The Vermont independent and former presidential candidate introduced a bill Wednesday that would require the breakup of any financial company that has a total exposure of greater than 3 percent of gross domestic product. Based on that threshold, which is $584 billion, six banks and the four nonbanks would have to split up.
The banks are J.P. Morgan, Bank of America, Citigroup, Wells Fargo & Co., Goldman and Morgan Stanley. The nonbanks are Berkshire as well as Prudential Financial, MetLife and American International Group.

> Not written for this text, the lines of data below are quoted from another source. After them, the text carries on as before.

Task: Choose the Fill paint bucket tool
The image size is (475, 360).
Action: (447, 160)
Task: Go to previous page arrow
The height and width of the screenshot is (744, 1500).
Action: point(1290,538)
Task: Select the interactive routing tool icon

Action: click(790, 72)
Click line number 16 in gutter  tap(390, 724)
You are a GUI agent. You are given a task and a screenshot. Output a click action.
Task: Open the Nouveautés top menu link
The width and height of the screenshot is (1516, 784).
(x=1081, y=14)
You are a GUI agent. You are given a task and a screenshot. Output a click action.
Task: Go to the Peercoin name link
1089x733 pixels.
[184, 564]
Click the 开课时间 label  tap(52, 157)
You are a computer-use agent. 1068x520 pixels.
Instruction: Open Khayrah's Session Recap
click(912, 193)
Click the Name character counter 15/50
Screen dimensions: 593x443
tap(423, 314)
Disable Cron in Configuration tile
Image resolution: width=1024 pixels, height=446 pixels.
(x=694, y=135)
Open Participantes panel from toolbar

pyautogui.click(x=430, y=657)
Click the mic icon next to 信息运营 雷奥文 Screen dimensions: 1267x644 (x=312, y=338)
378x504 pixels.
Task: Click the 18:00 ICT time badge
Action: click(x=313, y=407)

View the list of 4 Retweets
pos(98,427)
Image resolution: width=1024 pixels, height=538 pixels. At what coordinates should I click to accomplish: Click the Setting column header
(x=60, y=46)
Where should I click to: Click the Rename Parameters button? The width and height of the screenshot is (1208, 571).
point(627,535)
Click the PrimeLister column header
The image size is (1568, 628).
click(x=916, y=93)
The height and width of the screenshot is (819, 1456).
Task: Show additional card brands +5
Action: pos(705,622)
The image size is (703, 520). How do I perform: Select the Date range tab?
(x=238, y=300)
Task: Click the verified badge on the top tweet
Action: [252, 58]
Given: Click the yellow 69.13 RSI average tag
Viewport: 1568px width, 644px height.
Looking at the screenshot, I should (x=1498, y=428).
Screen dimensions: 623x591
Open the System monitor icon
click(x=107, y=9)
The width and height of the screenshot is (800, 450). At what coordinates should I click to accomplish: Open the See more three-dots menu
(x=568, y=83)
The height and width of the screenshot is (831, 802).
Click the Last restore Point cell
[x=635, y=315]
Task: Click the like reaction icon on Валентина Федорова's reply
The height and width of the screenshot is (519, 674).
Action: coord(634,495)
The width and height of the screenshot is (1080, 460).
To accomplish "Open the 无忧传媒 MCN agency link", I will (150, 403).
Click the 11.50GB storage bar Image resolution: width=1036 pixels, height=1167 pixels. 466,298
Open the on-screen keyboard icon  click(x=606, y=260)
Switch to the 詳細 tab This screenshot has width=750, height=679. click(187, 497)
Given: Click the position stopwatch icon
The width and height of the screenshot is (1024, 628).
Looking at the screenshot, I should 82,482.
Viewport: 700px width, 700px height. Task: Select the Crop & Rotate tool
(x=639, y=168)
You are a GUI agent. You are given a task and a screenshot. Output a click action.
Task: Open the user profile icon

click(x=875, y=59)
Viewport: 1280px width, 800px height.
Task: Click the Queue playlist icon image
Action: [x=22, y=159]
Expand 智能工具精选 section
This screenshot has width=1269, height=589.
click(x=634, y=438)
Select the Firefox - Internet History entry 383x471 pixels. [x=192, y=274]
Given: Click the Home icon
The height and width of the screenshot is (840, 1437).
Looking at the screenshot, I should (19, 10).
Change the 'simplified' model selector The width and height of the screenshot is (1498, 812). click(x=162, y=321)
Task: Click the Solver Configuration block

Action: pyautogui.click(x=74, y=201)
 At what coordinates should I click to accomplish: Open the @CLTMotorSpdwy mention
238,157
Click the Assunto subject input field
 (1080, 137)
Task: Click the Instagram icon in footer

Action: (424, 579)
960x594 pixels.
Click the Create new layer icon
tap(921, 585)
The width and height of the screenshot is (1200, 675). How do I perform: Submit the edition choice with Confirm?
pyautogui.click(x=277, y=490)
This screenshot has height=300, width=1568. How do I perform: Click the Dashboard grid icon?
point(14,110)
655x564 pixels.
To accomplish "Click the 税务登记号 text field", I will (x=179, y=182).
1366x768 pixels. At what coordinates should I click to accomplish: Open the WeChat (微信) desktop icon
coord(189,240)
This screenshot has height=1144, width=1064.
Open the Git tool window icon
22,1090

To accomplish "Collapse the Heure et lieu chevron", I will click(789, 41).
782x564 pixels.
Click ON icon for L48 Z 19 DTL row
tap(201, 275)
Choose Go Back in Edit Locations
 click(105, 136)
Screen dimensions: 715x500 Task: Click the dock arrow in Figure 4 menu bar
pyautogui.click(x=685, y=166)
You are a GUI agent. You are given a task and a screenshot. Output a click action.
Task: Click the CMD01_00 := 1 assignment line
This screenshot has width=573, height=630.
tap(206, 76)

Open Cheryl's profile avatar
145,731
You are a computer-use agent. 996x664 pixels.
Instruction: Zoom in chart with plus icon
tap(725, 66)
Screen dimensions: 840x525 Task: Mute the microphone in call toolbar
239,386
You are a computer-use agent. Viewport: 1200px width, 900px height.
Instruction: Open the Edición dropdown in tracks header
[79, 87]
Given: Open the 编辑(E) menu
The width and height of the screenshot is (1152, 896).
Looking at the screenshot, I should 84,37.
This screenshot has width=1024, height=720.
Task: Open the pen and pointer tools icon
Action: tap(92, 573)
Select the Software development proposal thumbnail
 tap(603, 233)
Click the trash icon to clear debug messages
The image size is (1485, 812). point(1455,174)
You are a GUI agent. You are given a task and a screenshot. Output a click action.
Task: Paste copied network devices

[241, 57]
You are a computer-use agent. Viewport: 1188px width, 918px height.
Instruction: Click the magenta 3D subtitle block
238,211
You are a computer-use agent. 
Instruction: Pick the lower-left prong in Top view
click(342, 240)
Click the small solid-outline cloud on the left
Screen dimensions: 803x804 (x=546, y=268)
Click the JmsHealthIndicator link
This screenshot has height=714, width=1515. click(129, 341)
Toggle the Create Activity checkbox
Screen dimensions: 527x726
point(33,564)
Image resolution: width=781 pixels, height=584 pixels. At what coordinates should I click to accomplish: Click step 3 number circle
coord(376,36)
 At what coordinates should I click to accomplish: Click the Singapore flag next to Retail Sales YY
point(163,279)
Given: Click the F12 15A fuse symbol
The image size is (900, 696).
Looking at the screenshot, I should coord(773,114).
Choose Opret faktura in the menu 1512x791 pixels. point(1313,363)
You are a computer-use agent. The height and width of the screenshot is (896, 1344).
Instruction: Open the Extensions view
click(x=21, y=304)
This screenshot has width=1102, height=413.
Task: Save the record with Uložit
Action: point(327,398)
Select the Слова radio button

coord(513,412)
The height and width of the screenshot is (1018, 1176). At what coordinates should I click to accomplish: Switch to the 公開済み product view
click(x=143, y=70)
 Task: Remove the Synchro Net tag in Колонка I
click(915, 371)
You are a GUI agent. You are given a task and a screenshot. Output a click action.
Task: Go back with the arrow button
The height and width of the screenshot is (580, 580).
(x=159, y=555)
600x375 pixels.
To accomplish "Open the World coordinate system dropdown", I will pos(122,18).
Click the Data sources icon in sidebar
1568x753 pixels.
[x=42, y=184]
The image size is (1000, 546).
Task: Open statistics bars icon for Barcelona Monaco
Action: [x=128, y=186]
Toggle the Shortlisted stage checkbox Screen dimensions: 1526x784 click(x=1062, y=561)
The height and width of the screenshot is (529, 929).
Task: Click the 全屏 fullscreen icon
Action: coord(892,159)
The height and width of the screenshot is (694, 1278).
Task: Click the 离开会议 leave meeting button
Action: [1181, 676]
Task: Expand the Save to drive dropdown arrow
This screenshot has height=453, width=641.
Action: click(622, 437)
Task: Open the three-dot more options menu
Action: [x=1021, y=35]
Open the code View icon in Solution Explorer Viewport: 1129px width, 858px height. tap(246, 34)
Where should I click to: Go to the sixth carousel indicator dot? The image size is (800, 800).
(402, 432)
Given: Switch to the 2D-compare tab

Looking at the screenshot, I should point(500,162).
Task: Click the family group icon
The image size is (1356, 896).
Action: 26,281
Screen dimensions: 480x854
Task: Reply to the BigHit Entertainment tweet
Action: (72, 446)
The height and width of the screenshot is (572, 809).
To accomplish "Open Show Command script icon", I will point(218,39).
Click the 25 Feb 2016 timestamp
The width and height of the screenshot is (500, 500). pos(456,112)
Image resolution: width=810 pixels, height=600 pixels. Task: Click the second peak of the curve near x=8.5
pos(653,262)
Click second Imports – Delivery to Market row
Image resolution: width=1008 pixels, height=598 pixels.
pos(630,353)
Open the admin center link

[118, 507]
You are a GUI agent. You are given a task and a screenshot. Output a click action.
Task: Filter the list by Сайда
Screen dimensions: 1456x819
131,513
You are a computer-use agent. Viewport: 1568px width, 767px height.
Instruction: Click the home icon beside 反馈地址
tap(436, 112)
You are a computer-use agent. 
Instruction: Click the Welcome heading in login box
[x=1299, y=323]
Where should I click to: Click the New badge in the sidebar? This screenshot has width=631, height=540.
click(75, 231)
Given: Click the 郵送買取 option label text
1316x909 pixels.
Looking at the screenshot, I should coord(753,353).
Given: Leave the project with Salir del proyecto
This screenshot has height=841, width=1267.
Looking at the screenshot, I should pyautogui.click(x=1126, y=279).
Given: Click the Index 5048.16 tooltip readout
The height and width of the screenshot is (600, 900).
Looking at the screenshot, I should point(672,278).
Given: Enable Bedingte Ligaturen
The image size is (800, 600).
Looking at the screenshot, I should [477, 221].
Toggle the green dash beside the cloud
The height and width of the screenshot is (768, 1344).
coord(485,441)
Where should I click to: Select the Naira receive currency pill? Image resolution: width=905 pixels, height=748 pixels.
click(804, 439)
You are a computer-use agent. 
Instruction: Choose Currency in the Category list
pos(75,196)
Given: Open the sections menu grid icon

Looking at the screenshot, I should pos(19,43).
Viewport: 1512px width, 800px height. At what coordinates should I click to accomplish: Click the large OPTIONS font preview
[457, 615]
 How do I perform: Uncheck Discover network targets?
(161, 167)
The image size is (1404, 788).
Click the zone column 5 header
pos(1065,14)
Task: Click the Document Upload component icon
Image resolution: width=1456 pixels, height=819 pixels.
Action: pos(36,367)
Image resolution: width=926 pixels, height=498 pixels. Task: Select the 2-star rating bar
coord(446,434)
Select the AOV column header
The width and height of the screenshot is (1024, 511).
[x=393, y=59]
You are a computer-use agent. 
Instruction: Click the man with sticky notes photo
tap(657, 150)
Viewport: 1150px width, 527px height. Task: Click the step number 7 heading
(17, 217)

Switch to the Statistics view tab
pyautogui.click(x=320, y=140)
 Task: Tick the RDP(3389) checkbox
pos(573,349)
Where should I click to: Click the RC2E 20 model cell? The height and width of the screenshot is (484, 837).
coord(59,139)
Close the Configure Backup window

"No financial institution should be so large that its failure would cause catastrophic risk to millions of Americans or to our nation's economic well being," Sanders said in a statement. "We must end, once and for all, the scheme that is nothing more than a free insurance policy for Wall Street: the policy of 'too big to fail.'"
The bill is co-sponsored in the House by California Democrat Rep. Brad Sherman. "By breaking up these institutions long before they face a crisis, we ensure a healthy financial system where medium-sized institutions can compete in the free market," Sherman said in a statement.